Break it Down Now, Y’all

The world of makeup is a very big and fun place to be. There’s so many, almost too many, possibilities for looks and plenty to gather inspiration from. When I started doing my makeup, and I mean really doing more than mascara and eyebrows, I was 14 and definitely not any good at it. I didn’t know anything about blending, where my crease was; I didn’t even think about priming my eyelids before going crazy with eyeshadow. 

Since then, I’ve learned so much about brushes, blending techniques, and everything I need to create a beautifully blended eyeshadow look. 


There’s many different types of brushes for a reason. One of my favorite and affordable brands for all of my brush needs has to be Morphe.

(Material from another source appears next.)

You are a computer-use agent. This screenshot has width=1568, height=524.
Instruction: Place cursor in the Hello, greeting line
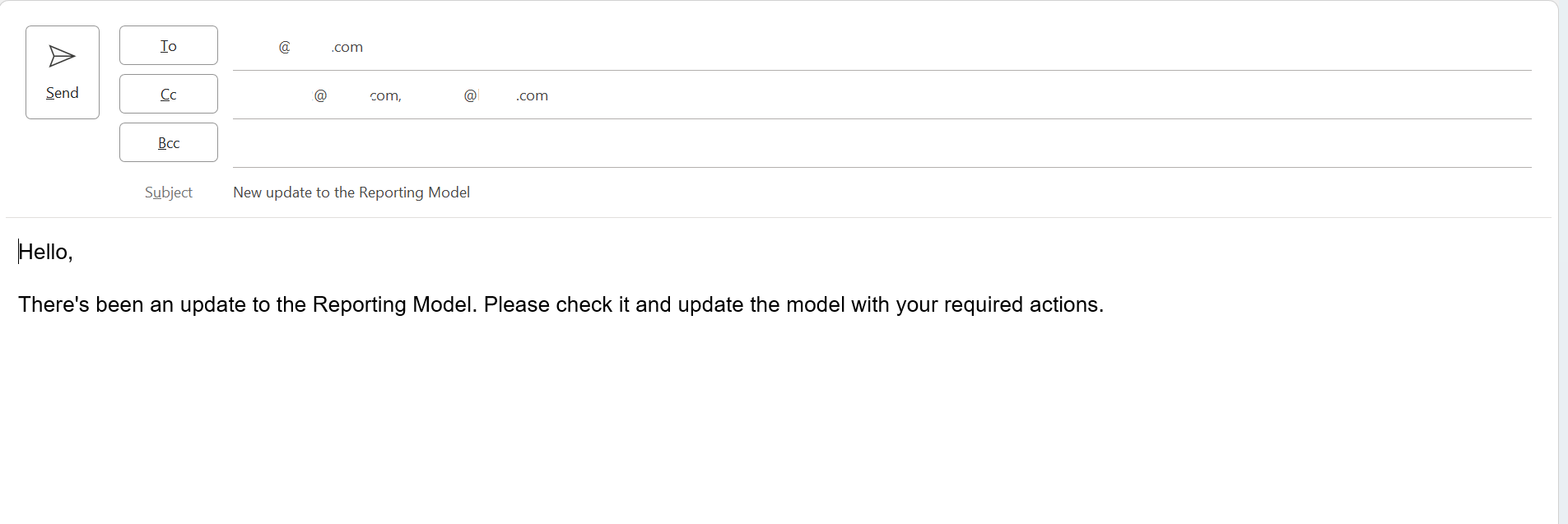pos(46,252)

You might’ve heard of them, but you might’ve not. They have amazing quality brushes for all of your makeup needs. Although, I would recommend practicing with a starter kit from Amazon or trying out Elf Cosmetics’ brushes. My first professional brush set was purchased from Amazon, and I’ve held on to a few of those old staples that never fail me to this day! 

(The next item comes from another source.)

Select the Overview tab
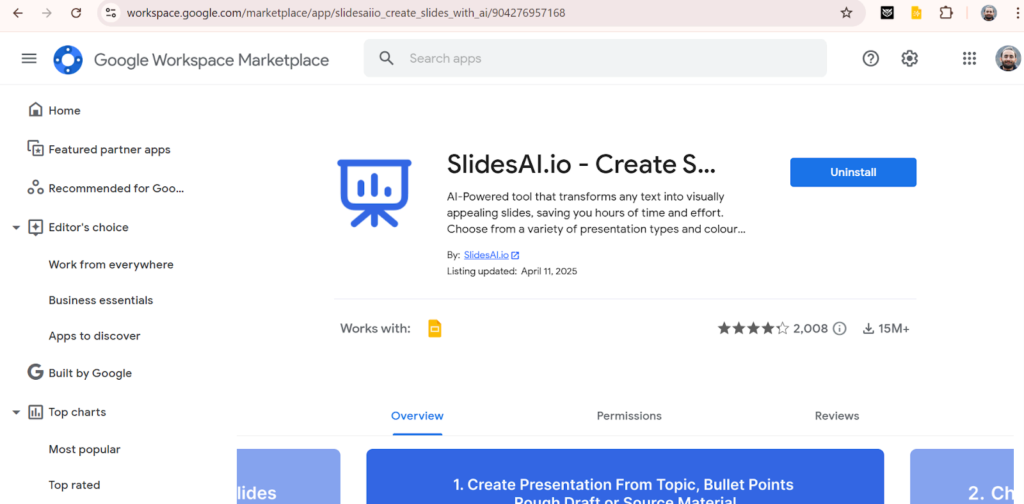Image resolution: width=1024 pixels, height=504 pixels. (417, 416)
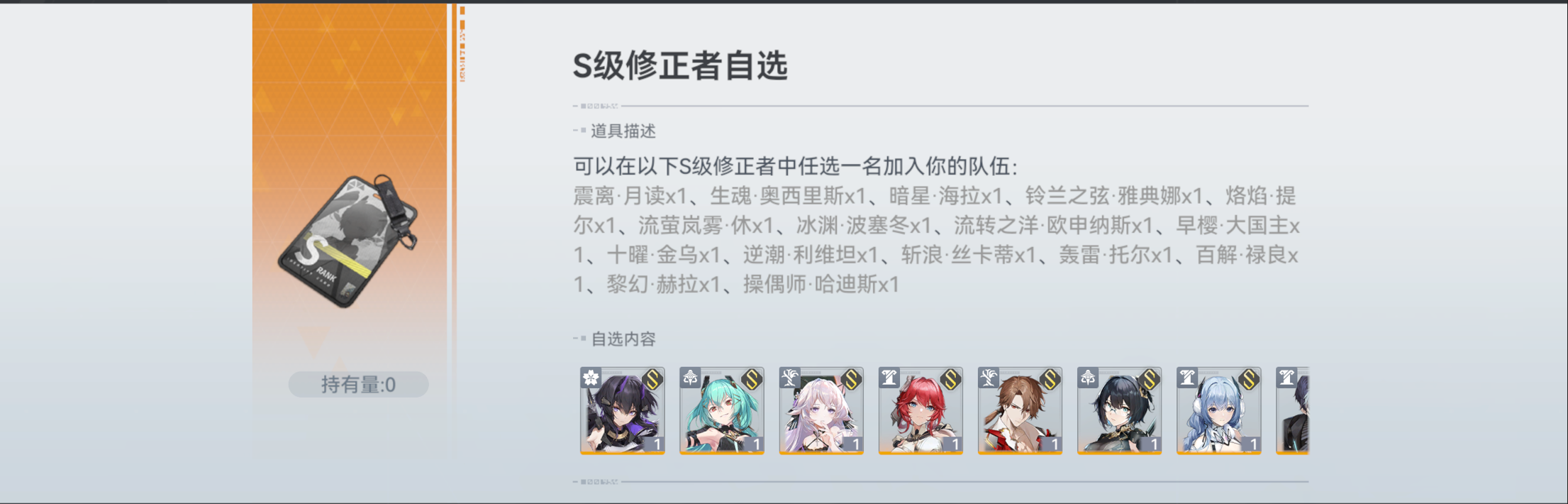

However, there’s more to picking brushes than you think. Not any old blending brush will work. It all depends on your eye shape and lid space. 

Big Eyes

With big eyes, you have more lid space to work with. You have more room to pack and blend colors up to right below your brow bone. 



R37- Pointed blender

   - This is a great brush for getting right inside your crease OR for blending out the harsh edges of your shadow


R39 - Pointed Blender

 - This one is great for packing color onto your eye, then blend it  


R40- Deluxe pointed blender

   - For blending out edges and if applying a singular color all over the lid


M330 - Blending Crease

 - For pinpointing a color right into that crease (where your eye folds)


Small Eyes

With small eyes, there’s less lid space for blending. But don’t worry, genetics won’t stop you from having bomb ass shadow! Smaller, more precise blending brushes will give you more control over where you want the shadow to go and make blending easier. 


R41 -Pencil Crease

 - Great for blending out the crease color and controlling the blend


M456 - Mini firm blending brush

- My favorite brush for packing color onto a specific area and blending it out just enough, but not too far up


M455 - Detailed bullet crease brush

  - Perfect for getting in between colors and blending those 


M506 - Tapered mini blender

 - An all-around great brush for: blending colors together, blending out harsh edges, and packing color onto the eye

Blending Techniques

via Giphy

Over the past 5 years that I’ve spent practicing makeup, I have come a long way with my eye shadow blends. Here are a few:

Use Wet (unset) Concealer as your Base

Using wet concealer makes the colors pop out more. This also helps with blending by making it faster and the shadow sticks to the concealer as you blend. Lastly, it will make your shadow brighter and crease-less, longer.

Use a Light Hand

I know the feeling of desperately wanting the shadow to work for you, but you just end up with sore eyes from all of the rubbing. Being patient and using a lighter hand to blend out shadow is the best way to get shadow where you want it. Also, you can stay in control of where it ends up.  

Use Circular Motions

This helps with distributing the shade evenly onto every part of the eye as well as blend the color out a little bit at the same time. Also very helpful with controlling where you want the color.

Start With a Base Shade

Don’t go straight in with a dark color. Try to use another color that you’ll later blend the dark color into to control how dark you want to go. 

Always Go Back With Your Initial Shade 

As a final touch, going back with the brush you first used with the base color on it (don’t add more), get those edges and blend it all out one more time for good measure.